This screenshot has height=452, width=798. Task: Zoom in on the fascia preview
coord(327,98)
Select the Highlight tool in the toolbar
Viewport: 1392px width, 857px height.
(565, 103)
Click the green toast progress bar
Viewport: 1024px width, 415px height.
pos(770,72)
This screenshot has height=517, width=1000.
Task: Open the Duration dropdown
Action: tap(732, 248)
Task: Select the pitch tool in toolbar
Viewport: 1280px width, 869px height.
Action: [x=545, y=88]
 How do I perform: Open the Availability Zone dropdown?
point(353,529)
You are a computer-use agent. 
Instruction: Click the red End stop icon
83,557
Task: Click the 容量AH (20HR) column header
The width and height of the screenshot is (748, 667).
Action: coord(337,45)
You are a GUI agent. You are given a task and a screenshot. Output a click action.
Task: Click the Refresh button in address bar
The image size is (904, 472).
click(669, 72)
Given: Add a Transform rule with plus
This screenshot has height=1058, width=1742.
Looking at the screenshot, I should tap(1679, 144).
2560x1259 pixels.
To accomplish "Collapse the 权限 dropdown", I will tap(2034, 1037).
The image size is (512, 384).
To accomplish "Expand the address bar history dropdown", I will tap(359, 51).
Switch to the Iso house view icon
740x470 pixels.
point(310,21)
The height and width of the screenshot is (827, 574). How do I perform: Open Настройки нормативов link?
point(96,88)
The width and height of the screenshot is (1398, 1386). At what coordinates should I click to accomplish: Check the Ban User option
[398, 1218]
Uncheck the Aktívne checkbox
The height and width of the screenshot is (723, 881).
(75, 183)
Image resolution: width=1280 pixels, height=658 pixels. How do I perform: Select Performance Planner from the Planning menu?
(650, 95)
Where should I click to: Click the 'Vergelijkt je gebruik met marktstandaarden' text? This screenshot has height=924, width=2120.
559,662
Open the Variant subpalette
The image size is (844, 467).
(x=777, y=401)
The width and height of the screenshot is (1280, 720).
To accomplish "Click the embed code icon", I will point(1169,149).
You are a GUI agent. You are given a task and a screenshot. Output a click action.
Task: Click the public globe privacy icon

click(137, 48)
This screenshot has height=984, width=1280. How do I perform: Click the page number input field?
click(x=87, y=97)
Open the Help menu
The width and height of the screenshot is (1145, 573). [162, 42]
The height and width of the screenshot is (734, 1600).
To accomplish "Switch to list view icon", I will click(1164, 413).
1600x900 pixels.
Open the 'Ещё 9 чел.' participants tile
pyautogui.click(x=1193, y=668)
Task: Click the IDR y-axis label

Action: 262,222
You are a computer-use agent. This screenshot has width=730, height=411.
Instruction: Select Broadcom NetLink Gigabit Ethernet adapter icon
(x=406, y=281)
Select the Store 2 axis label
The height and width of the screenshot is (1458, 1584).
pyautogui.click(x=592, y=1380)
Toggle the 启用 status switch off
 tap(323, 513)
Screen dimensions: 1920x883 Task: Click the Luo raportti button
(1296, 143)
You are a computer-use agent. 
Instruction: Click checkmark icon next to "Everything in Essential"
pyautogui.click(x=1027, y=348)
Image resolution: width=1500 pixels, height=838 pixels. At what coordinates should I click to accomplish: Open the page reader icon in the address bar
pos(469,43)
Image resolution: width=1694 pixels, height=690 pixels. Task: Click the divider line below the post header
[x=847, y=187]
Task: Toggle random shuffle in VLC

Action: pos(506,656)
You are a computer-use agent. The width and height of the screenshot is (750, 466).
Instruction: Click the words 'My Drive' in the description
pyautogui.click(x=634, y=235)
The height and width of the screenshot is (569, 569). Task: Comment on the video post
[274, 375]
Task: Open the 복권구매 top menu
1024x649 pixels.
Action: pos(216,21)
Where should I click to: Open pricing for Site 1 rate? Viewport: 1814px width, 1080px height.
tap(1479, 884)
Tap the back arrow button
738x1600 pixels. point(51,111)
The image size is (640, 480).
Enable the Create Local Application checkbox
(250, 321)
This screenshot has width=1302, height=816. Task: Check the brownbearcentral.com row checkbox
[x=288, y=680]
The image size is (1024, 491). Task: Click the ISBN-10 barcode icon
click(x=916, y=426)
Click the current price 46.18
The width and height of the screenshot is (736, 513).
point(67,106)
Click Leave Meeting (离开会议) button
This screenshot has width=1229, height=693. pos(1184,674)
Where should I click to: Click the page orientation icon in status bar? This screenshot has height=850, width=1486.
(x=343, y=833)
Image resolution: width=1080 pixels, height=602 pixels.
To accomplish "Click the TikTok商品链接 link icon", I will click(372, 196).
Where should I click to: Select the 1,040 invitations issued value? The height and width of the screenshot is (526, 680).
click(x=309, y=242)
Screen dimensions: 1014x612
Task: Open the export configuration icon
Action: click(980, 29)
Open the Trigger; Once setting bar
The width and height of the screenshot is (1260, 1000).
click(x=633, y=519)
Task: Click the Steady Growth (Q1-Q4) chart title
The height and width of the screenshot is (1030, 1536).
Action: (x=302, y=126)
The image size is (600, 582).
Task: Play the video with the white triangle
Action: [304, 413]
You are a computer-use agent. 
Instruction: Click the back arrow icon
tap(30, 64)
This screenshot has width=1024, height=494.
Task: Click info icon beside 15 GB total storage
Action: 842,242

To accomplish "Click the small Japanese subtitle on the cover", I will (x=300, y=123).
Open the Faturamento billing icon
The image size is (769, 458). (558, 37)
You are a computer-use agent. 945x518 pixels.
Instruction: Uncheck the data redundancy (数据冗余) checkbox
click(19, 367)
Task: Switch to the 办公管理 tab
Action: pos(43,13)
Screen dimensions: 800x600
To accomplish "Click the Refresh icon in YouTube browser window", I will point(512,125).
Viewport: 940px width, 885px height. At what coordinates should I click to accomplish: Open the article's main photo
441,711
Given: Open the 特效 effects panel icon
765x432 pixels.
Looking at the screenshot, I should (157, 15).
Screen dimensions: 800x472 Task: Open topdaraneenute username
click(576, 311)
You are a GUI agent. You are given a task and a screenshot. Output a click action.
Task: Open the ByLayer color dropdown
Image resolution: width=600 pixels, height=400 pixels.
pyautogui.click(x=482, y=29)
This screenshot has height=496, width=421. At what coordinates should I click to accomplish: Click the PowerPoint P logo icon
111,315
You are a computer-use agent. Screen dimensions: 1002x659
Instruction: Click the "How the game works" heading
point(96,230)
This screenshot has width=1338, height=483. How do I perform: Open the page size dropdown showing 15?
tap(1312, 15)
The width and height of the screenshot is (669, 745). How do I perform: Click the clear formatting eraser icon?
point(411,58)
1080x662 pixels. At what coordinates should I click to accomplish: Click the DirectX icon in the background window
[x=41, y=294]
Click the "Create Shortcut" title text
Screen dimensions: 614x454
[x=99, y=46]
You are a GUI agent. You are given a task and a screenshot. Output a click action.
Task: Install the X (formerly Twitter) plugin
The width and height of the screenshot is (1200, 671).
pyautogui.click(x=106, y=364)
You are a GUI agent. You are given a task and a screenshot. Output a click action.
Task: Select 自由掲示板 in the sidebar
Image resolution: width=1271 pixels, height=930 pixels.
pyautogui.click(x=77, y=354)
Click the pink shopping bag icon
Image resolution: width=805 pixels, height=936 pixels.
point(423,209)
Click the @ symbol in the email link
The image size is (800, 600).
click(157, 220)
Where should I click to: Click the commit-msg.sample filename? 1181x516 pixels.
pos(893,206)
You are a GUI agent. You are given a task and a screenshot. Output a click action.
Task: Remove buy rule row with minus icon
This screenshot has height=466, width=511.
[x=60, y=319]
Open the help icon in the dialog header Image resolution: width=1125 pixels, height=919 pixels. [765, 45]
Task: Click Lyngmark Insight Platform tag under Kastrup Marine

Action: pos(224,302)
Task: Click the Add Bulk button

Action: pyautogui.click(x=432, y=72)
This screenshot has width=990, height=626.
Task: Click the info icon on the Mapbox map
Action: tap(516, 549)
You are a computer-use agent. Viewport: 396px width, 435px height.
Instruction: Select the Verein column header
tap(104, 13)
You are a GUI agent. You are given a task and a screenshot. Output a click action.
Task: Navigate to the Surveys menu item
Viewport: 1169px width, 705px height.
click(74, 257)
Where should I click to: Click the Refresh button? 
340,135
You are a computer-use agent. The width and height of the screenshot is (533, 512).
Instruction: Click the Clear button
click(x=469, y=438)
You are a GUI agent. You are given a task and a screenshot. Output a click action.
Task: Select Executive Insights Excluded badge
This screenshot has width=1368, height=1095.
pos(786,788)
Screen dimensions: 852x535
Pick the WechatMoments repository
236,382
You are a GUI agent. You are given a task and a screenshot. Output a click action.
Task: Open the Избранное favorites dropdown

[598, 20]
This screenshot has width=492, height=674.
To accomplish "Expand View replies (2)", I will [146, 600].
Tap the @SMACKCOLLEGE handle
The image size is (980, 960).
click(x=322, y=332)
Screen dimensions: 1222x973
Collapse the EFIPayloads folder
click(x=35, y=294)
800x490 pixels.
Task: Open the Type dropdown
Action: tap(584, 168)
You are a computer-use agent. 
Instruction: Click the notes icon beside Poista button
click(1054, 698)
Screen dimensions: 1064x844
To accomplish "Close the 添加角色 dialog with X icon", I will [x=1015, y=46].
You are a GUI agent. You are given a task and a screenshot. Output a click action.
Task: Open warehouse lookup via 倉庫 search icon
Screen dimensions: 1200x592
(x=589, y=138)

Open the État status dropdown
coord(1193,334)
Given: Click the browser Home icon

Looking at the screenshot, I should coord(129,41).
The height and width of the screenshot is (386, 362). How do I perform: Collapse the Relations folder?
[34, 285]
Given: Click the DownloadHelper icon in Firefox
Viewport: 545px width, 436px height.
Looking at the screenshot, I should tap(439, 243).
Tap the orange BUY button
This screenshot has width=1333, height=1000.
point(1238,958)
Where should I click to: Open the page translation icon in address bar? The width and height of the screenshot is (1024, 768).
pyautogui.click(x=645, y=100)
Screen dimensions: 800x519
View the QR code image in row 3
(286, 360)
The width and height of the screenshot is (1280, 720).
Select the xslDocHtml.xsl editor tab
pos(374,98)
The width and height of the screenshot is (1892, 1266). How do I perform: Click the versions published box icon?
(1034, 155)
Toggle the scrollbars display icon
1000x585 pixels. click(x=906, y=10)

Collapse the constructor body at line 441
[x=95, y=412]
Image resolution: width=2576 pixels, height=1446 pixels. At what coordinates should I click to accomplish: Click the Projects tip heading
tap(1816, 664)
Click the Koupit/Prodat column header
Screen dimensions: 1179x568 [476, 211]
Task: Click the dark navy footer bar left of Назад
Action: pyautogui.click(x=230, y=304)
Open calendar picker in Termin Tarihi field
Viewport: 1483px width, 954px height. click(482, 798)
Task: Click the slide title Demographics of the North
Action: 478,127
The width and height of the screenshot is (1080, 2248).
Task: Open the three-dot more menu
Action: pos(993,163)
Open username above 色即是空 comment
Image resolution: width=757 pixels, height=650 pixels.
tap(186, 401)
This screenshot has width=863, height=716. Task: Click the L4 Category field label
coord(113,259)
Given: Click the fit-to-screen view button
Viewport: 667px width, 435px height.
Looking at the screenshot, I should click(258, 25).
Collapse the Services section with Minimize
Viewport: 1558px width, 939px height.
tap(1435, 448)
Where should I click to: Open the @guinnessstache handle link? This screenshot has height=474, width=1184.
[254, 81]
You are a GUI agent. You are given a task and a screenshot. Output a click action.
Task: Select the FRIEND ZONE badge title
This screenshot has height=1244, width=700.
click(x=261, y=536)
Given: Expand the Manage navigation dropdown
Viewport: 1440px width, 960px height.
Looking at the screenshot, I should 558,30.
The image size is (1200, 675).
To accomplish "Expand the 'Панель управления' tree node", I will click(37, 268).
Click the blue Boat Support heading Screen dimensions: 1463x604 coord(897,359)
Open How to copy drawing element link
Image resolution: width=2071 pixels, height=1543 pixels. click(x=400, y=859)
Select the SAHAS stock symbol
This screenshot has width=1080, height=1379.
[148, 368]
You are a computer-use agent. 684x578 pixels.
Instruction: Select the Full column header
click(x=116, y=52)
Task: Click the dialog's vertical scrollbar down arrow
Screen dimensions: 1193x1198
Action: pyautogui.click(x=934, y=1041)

Required work.
Everything from the line with "Viewport: 1169px width, 705px height." through the line with "Given: Click the DownloadHelper" should be written out exactly as it appears above, end lines included, and nothing outside that range.

Solution to the problem.
Viewport: 1169px width, 705px height.
click(74, 257)
Where should I click to: Click the Refresh button? 
340,135
You are a computer-use agent. The width and height of the screenshot is (533, 512).
Instruction: Click the Clear button
click(x=469, y=438)
You are a GUI agent. You are given a task and a screenshot. Output a click action.
Task: Select Executive Insights Excluded badge
This screenshot has width=1368, height=1095.
pos(786,788)
Screen dimensions: 852x535
Pick the WechatMoments repository
236,382
You are a GUI agent. You are given a task and a screenshot. Output a click action.
Task: Open the Избранное favorites dropdown

[598, 20]
This screenshot has width=492, height=674.
To accomplish "Expand View replies (2)", I will [146, 600].
Tap the @SMACKCOLLEGE handle
The image size is (980, 960).
click(x=322, y=332)
Screen dimensions: 1222x973
Collapse the EFIPayloads folder
click(x=35, y=294)
800x490 pixels.
Task: Open the Type dropdown
Action: tap(584, 168)
You are a computer-use agent. 
Instruction: Click the notes icon beside Poista button
click(1054, 698)
Screen dimensions: 1064x844
To accomplish "Close the 添加角色 dialog with X icon", I will [x=1015, y=46].
You are a GUI agent. You are given a task and a screenshot. Output a click action.
Task: Open warehouse lookup via 倉庫 search icon
Screen dimensions: 1200x592
(x=589, y=138)

Open the État status dropdown
coord(1193,334)
Given: Click the browser Home icon

Looking at the screenshot, I should coord(129,41).
The height and width of the screenshot is (386, 362). How do I perform: Collapse the Relations folder?
[34, 285]
Given: Click the DownloadHelper icon in Firefox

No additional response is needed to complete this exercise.